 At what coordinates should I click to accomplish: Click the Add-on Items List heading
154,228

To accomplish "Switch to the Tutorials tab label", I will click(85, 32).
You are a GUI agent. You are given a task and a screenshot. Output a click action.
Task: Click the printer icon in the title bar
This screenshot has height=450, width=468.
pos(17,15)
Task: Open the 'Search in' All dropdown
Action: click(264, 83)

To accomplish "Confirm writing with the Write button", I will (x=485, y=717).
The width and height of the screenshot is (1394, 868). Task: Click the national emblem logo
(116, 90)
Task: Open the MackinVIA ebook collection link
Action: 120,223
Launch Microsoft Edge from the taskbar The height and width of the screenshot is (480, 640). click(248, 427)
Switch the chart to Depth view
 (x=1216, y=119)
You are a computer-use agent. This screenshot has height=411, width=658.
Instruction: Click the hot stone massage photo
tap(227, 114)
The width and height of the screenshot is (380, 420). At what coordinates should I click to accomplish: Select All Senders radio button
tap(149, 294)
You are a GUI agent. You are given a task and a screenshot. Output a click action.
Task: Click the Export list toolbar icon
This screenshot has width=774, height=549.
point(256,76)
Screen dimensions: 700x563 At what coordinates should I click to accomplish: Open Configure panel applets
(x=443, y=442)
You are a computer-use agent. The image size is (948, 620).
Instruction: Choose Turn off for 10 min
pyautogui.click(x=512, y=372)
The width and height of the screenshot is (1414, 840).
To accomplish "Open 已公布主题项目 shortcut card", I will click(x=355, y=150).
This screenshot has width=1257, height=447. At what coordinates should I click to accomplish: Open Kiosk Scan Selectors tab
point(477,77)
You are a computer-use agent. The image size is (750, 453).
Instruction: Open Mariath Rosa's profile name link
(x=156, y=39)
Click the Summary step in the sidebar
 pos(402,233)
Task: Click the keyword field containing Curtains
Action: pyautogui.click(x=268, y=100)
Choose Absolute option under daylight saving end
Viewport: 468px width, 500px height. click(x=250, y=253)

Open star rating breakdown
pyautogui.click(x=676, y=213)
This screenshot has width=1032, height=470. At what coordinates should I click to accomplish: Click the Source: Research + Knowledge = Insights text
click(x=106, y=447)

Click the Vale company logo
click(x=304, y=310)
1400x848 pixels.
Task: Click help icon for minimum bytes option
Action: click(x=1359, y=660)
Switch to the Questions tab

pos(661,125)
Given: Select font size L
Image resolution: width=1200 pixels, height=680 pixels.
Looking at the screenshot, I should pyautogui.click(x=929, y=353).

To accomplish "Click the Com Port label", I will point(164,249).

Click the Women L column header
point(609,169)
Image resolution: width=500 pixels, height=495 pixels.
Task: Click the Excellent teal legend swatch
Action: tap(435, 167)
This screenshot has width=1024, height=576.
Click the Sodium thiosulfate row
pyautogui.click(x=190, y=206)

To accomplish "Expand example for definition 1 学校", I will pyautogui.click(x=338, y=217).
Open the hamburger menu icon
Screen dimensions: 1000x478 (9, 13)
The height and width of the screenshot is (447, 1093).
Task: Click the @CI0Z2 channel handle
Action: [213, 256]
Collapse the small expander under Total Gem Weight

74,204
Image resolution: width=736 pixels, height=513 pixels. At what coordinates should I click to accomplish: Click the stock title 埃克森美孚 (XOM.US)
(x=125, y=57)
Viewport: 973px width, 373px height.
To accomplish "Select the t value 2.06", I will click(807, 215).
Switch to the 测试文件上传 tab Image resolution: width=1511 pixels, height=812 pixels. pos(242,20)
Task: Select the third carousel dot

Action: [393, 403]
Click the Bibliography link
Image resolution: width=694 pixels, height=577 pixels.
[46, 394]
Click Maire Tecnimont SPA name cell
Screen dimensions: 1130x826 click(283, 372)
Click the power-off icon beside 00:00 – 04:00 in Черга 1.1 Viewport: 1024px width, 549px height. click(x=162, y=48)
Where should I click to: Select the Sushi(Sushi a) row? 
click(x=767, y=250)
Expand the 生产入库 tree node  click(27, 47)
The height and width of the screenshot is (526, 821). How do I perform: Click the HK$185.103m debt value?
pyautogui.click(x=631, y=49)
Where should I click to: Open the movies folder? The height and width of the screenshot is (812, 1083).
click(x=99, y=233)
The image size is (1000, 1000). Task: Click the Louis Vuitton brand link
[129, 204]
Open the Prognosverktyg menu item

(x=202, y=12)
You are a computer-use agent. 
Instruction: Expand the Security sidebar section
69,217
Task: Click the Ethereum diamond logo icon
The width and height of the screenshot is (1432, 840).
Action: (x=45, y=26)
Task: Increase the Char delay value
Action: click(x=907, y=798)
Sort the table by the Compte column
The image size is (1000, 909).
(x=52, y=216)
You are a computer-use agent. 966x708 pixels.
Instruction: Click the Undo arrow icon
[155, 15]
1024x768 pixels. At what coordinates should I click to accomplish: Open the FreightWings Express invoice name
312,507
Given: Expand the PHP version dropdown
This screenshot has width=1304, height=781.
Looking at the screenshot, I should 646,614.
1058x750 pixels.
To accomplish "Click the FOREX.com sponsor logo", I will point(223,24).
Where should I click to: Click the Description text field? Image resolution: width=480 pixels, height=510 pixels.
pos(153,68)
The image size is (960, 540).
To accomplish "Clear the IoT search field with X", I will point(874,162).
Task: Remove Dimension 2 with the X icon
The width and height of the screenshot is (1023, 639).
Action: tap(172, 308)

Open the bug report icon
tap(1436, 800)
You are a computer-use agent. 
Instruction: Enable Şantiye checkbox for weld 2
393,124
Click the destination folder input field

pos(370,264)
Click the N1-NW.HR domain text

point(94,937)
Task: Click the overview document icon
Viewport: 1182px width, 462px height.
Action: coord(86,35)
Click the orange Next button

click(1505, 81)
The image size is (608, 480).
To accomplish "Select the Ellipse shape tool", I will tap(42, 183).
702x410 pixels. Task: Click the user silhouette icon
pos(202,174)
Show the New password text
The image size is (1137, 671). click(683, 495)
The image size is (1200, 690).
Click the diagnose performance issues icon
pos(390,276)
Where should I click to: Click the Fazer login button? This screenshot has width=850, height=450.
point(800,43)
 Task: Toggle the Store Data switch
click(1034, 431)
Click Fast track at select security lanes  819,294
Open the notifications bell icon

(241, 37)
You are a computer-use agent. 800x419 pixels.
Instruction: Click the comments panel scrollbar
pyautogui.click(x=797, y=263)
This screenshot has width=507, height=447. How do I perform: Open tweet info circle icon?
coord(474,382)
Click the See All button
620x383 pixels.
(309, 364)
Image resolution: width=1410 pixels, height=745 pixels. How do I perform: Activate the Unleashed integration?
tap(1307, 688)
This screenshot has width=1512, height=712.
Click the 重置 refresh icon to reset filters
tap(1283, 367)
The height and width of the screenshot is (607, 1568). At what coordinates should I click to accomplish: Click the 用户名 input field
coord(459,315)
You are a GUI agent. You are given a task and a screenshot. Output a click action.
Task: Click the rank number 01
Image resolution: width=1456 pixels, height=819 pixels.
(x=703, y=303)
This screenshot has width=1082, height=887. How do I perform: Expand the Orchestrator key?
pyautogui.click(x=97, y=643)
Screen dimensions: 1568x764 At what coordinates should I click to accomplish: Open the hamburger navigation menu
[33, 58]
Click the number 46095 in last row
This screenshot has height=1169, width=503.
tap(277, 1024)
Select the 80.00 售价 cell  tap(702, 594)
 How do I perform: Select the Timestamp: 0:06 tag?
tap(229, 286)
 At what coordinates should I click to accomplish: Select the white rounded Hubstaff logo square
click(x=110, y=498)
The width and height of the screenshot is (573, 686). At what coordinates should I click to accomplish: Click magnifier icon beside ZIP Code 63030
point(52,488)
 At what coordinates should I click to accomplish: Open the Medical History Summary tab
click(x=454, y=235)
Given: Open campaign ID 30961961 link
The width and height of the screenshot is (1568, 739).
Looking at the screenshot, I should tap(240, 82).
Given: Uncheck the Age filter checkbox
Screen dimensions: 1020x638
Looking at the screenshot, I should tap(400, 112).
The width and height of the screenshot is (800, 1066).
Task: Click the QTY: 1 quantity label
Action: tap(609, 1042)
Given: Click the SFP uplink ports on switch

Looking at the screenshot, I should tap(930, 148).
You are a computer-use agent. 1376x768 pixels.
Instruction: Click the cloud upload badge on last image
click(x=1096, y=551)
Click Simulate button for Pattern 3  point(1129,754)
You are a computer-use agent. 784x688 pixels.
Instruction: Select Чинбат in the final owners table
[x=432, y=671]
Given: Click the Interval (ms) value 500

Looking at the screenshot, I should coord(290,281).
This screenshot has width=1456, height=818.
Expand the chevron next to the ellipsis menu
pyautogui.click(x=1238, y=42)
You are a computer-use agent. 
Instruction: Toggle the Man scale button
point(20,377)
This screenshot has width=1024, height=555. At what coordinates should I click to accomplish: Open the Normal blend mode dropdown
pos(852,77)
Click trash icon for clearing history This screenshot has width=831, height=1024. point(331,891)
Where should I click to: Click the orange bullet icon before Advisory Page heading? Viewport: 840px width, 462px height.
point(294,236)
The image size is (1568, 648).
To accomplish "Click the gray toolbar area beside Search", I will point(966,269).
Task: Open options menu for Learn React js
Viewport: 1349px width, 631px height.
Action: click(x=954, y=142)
= = = = =
Wherever a line above contains "will", copy that line.

To accomplish "Switch to the Tutorials tab label", I will click(85, 32).
To accomplish "Confirm writing with the Write button", I will (x=485, y=717).
To accomplish "Open 已公布主题项目 shortcut card", I will click(x=355, y=150).
To accomplish "Click the Com Port label", I will point(164,249).
To accomplish "Expand example for definition 1 学校", I will pyautogui.click(x=338, y=217).
To accomplish "Select the t value 2.06", I will click(807, 215).
To accomplish "Click the FOREX.com sponsor logo", I will point(223,24).
To accomplish "Clear the IoT search field with X", I will point(874,162).
To accomplish "Select the Ellipse shape tool", I will tap(42, 183).
To accomplish "Click the gray toolbar area beside Search", I will point(966,269).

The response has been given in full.